Iran: Mutter vergibt Mörder ihres Sohnes – Hinrichtung in letzter Minute gestoppt

Iran Hinrichtung in letzter Minute gestoppt
Der Täter Samereh Alinedschad hatte bereits die Schlinge um den Hals, als die Mutter des Opfers ihm verzieh.
Arash Khamooshi

Scharia: Nur Familie des Opfers kann Todesurteil verhindern

Ein wegen Mordes angeklagter Iraner ist nur knapp seiner Hinrichtung entgangen. Die Mutter des Opfers vergab dem Täter in letzter Minute - die Schlinge baumelte bereits um seinen Hals. Das berichtet die britische Zeitung 'The Guardian.'

Der Täter Samereh Alinedschad hatte im Jahr 2007 im Alter von 19 Jahren den Sohn der Frau im Streit mit einem Messer getötet. Daraufhin wurde er zum Tode verurteilt. Die iranische Nachrichtenagentur Isna veröffentlichte Bilder, die zeigen, wie der Todeskandidat umrundet von Schaulustigen, zum Henker geführt werden.

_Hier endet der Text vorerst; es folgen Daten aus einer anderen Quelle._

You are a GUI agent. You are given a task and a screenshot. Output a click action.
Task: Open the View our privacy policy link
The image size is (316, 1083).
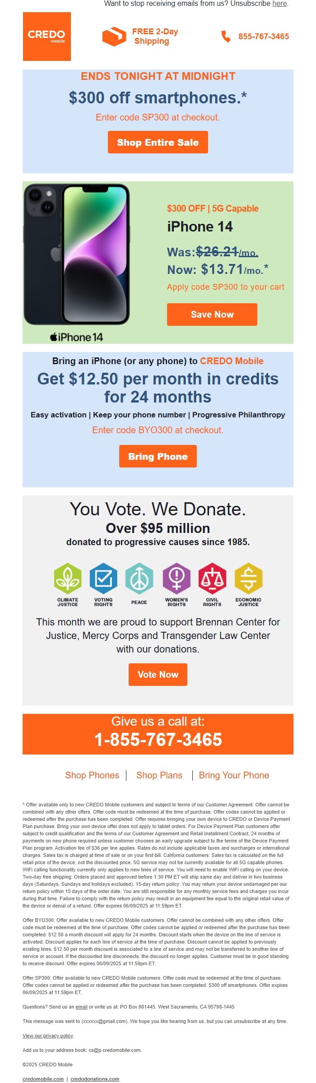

Die Gerichtsbarkeit im Iran folgt dem Scharia-Prinzip: Dabei kann nur die Familie des Opfers die Vollstreckung des Todesurteils verhindern. Im Vorfeld hatten bereits zahlreiche bekannte Künstler und Sportler die Familie des Opfers aufgerufen, dem Opfer zu vergeben.